Sunday, January 24, 2016

Two New Papers: Aristotelian Structuralism/Metaphysics of Ineffability

I just wanted to call to the attention of any readers that I've put up two papers from last semester! One is on the philosophy of mathematics, and the other is on the metaphysics of ineffability. I made a couple of posts about these issues (e.g., here and here) and these are my more considered thoughts after a semester of reflection.

The first paper is a general overview of an Aristotelian version of structuralism. That paper is here. In that paper I try to lay out as clearly as possible what the view is, and lay out some of the arguments and examples that support the view. Some might find the discussion and argument concerning what I've called "mathematical treating-as" to be interesting. To be honest, I find the view quite compelling.

I wasn't able to come up with a uniform semantics for this view in time to make it perfectly polished, though I do know what I want to say about this now (hopefully more about this in future posts/papers). I am pretty confident now that a uniform semantics for Aristotelian-type structuralism can be given.

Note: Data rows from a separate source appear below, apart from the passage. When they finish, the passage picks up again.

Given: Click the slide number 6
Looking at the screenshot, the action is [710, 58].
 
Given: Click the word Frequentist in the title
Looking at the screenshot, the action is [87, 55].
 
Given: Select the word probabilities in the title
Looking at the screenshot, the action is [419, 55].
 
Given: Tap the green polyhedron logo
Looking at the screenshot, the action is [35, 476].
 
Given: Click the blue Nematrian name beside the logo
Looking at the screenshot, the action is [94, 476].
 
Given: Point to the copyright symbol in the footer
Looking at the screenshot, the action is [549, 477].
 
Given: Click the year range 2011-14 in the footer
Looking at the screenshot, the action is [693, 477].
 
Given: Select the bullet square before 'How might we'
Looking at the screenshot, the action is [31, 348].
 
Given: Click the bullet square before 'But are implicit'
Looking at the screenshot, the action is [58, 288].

The second paper (here) is on the metaphysics of ineffability. I talked about this problem before and was puzzled then. I remain puzzled now. But I feel that I've got a good grasp about what types of ineffability there are and what types of arguments can be given for each. My paper basically identifies several types of ineffability, and defends a substantive version of ineffability against an "idealist" type argument that was conceived by my professor, Thomas Hofweber. I felt quite pleased with this paper by the end of it; it's a very interesting topic and the paper is filled with lots of arguments and examples (hopefully some of them are good!).

If anyone has any thoughts on all of these feel free to comment or shoot me an e-mail!

2 comments:

Anonymous said...

Cool. I just started a philosophy of mathematics course, so I'll be taking you up on the first paper.

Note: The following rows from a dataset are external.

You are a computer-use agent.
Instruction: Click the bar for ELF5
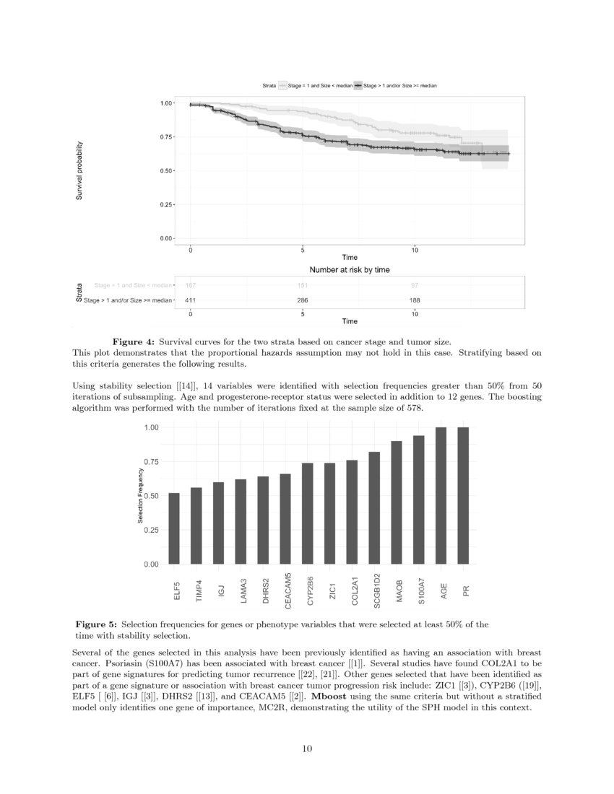(174, 528)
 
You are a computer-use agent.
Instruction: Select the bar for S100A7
(419, 499)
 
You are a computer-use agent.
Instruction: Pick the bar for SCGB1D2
(374, 507)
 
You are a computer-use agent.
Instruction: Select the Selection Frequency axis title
(141, 496)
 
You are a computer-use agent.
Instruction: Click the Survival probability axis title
(81, 171)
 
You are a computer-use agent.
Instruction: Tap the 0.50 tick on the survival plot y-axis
(165, 171)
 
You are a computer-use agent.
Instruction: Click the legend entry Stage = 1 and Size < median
(320, 86)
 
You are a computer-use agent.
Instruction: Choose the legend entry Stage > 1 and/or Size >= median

btw, did you ever give an account anywhere on how you arrived at trope nominalism?

awatkins909 said...

If you have thoughts let me know! And I haven't yet, though I have a draft of a post on that. (Long story short: I don't buy the arguments against trope nominalism -- I don't think there are any serious problems that can't be handled by primitive resemblance -- and I think it is simpler and does all the work an Aristotelian theory of universals would. An Aristotelian theory needs tropes anyway [unless you go the Armstrong route], and I think one can just "cut out" the universals without any harm. Obviously that's no defense but it's basically the line of thought that's persuaded me. But hopefully more on this in the future!)